StarRocks provides multiple caching mechanisms that significantly improve query performance by caching hot data to the memory or disk of local BE and CN nodes. This reduces repeated access to remote storage, such as HDFS and object storage.

Cache types

Cache type	Use cases	Default state	Available since
shared-data Data Cache	Accelerates queries on internal tables in shared-data (serverless) instances.	Enabled by default	v3.1.7 / v3.2.3
data lake Data Cache	Accelerates queries on external tables from an External Catalog (such as Hive, Iceberg, and Hudi).	Enabled by default since v3.3.0	v2.5
Index Cache	Caches indexes for shared-data instances, ideal for scenarios where disk capacity is insufficient to cache the full dataset.	Enabled by default	v3.3.13

Note

Since v3.4.0, queries on internal tables in shared-data instances and queries on data lakes share the same Data Cache instance, eliminating the need for separate configurations.

Recommendations

Shared-data instance: Use the shared-data Data Cache. It automatically loads data on demand from remote storage to the local cache, requiring no extra configuration.
Data lake external tables: Use the data lake Data Cache.
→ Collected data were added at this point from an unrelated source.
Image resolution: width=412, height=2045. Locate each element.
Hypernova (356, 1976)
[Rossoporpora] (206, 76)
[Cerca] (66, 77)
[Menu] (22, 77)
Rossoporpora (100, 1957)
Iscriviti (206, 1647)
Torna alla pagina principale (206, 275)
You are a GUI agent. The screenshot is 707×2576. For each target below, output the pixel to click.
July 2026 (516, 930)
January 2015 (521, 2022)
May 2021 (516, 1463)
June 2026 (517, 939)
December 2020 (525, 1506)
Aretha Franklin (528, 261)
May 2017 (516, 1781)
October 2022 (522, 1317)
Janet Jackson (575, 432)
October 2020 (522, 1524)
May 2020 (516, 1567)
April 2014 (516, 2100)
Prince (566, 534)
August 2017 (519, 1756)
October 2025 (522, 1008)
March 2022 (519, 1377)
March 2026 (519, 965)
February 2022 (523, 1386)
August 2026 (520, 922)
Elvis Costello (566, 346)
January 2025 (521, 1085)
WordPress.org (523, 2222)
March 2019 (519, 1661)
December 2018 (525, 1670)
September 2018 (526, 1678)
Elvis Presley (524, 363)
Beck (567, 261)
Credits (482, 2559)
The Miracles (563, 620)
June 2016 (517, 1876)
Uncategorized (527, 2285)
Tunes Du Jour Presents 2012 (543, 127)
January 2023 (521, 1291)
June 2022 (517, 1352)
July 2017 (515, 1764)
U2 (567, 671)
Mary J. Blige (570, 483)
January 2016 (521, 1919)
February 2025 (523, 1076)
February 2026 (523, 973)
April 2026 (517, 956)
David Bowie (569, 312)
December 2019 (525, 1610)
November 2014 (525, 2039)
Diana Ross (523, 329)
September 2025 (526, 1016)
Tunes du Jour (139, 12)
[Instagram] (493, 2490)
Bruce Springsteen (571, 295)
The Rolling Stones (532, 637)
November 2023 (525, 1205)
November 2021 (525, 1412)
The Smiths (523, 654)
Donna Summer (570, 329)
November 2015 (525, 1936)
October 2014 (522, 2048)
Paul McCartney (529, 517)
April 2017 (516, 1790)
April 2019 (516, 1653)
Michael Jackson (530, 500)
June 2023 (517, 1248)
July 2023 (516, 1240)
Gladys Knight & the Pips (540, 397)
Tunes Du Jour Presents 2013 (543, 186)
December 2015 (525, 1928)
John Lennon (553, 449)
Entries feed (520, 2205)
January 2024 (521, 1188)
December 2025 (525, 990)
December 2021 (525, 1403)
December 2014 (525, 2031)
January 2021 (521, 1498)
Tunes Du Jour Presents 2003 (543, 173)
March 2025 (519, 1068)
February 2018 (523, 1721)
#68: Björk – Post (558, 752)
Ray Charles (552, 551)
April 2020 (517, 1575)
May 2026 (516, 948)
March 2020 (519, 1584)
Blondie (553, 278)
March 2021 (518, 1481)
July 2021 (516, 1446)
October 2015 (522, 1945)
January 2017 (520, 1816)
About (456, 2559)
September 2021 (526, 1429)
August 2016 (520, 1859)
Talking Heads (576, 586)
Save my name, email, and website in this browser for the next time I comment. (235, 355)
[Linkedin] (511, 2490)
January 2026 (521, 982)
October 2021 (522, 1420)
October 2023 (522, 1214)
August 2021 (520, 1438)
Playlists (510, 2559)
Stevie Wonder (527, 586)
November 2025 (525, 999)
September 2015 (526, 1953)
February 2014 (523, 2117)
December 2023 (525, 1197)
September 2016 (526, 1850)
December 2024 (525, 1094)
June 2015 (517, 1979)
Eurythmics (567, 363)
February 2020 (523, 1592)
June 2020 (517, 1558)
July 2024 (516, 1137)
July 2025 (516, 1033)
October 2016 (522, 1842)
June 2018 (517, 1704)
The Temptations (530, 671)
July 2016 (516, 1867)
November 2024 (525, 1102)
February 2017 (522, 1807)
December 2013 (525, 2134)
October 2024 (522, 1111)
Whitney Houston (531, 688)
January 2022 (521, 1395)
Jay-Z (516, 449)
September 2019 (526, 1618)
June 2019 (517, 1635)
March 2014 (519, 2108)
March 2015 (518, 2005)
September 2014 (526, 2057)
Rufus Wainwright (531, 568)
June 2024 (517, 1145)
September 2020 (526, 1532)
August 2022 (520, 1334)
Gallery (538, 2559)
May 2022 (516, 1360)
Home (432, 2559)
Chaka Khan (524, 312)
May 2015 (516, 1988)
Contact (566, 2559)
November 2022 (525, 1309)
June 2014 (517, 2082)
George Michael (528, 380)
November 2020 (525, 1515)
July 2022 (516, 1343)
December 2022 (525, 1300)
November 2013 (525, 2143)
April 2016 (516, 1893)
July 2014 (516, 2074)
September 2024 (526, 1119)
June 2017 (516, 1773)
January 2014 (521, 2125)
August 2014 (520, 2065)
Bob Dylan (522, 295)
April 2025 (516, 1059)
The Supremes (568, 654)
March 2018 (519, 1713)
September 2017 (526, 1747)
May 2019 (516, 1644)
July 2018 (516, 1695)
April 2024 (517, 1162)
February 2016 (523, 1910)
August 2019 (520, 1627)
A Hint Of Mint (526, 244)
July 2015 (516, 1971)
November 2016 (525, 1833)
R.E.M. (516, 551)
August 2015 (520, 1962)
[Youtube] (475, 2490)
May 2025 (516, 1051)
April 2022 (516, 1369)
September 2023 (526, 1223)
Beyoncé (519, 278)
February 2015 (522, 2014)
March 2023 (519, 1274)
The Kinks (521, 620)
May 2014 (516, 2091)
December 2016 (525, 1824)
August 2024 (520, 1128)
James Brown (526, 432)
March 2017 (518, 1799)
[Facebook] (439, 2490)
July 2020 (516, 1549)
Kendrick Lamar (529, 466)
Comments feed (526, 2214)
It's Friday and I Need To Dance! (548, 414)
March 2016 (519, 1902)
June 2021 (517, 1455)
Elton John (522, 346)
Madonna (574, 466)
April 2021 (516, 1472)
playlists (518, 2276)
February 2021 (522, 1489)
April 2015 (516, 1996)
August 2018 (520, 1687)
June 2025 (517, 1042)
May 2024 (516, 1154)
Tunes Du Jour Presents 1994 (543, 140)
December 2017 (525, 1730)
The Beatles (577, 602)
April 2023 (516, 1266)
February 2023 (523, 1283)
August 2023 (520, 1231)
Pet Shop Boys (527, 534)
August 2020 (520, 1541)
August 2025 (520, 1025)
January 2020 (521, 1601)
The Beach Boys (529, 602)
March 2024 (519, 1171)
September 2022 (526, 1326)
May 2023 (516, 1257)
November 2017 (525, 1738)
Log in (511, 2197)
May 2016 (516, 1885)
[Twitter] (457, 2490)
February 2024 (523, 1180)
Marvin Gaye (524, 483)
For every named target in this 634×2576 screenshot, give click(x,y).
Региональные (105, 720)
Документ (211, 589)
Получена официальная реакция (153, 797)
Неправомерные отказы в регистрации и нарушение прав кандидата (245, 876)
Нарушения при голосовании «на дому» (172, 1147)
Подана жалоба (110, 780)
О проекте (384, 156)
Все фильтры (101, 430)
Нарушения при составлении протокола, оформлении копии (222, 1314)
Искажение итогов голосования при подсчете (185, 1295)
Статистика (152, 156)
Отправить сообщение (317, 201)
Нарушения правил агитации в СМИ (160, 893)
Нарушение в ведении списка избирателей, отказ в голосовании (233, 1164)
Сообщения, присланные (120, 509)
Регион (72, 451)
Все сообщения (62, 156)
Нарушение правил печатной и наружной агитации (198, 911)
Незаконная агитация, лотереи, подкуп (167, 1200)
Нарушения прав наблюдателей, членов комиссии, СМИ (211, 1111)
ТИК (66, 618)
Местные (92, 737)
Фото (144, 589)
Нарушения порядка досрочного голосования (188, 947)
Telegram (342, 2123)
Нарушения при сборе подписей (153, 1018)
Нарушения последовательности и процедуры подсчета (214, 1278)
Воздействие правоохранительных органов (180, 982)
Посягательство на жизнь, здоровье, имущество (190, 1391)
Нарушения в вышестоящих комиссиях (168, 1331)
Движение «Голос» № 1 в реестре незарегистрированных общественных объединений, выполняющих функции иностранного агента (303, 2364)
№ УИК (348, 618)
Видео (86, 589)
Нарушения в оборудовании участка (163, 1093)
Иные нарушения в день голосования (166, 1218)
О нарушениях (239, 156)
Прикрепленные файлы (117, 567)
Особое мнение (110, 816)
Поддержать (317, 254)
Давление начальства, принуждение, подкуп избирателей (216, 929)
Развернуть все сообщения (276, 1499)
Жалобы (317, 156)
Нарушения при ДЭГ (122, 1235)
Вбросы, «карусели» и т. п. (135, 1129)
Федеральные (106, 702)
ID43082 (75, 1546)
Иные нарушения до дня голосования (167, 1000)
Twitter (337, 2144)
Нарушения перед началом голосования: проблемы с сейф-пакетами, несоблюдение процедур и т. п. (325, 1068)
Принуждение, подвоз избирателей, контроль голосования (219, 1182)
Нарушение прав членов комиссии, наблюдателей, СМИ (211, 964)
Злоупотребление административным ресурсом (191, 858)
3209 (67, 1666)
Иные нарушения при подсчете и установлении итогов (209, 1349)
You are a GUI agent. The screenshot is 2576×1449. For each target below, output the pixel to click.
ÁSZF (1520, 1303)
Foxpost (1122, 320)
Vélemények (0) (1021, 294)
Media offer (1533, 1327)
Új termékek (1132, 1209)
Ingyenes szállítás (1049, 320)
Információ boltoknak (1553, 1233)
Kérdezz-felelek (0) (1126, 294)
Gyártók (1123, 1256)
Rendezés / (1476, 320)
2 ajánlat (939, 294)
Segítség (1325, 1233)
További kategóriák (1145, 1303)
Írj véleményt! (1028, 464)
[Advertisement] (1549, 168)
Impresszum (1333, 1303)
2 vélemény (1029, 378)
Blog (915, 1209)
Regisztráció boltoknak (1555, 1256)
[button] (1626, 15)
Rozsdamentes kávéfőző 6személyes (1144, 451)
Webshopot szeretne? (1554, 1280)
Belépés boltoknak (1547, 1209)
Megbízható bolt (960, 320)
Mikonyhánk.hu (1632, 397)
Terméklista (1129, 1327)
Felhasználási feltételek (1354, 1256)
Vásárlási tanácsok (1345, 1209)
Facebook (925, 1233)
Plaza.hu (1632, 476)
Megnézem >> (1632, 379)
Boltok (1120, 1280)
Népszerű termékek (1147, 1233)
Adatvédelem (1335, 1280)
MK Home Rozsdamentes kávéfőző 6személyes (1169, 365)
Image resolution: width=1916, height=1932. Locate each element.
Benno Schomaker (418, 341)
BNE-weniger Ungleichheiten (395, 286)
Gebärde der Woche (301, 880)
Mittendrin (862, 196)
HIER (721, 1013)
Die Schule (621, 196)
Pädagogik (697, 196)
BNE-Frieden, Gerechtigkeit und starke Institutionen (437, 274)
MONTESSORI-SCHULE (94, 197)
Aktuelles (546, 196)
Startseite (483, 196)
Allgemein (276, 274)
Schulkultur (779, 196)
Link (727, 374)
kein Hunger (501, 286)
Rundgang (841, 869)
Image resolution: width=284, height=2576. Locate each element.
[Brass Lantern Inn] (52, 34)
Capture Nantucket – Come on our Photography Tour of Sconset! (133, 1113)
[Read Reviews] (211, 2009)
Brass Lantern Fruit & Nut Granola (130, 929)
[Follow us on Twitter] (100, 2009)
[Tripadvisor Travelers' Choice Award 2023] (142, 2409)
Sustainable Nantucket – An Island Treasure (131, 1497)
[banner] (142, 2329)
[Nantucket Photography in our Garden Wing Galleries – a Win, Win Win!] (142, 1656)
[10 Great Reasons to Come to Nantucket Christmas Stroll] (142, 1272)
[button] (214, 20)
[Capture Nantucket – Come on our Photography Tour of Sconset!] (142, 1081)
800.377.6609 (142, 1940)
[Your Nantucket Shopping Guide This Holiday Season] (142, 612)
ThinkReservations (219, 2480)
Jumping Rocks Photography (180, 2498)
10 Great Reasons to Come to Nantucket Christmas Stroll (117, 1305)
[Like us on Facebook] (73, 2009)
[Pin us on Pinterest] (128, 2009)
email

It supports caching remote files in formats like Parquet and ORC, making it ideal for scenarios that involve repeated scans of large tables, such as ad-hoc analytics and report queries.
Insufficient disk capacity for the full dataset: Enable the Index Cache. It caches only indexes, significantly improving query performance with low disk overhead.
Preloading hot data: Use Data Cache preheating (CACHE SELECT) to load specific data into the cache in advance, to avoid the performance impact of a cold start.